§ **Activity**: Find out how many lines of the listing below include "screenshot" and report only that number.

§ **Entries shown**:
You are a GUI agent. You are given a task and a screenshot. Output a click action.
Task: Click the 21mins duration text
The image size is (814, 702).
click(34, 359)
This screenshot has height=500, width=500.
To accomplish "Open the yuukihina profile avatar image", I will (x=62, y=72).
--
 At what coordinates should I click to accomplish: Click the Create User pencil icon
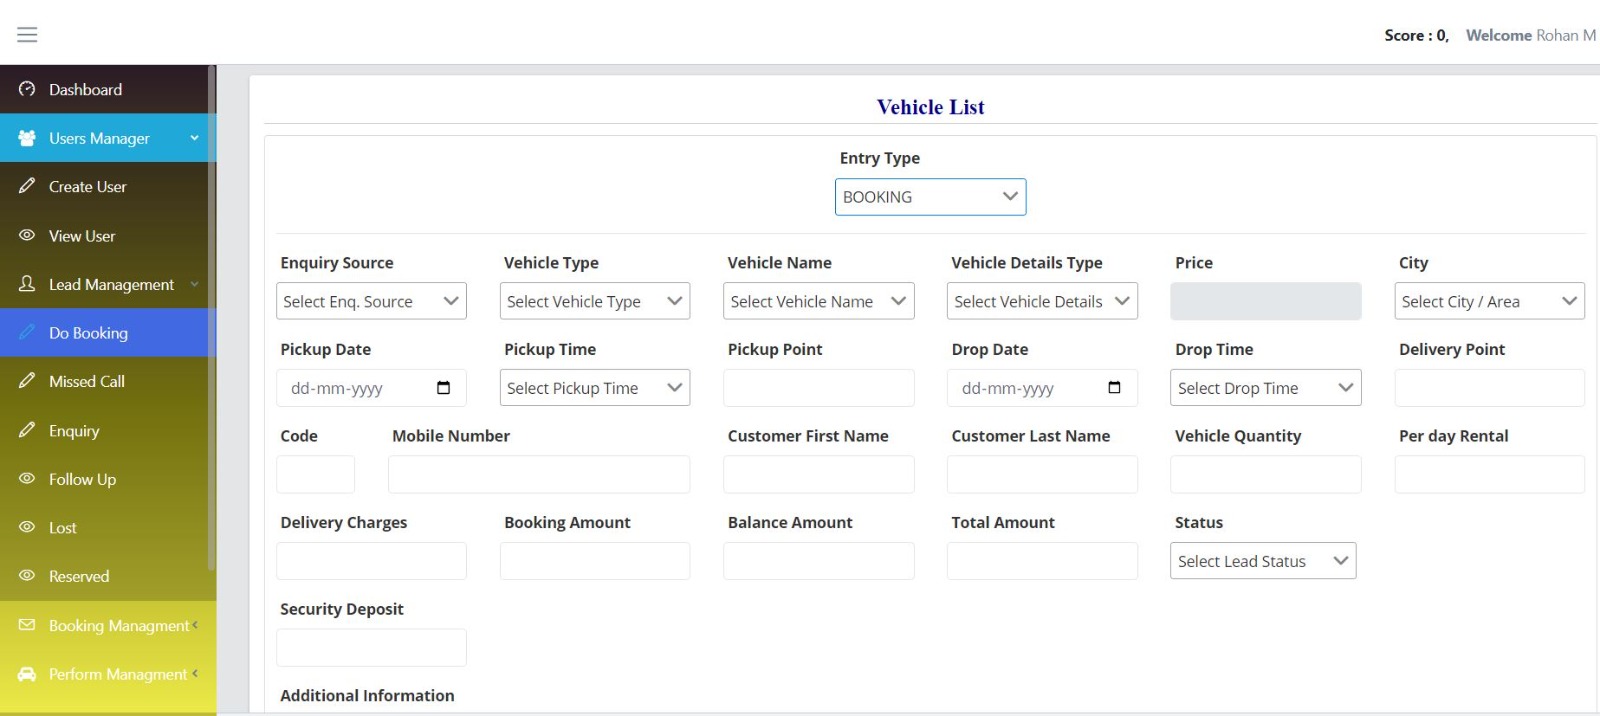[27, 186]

§ **Solution to this task**: 2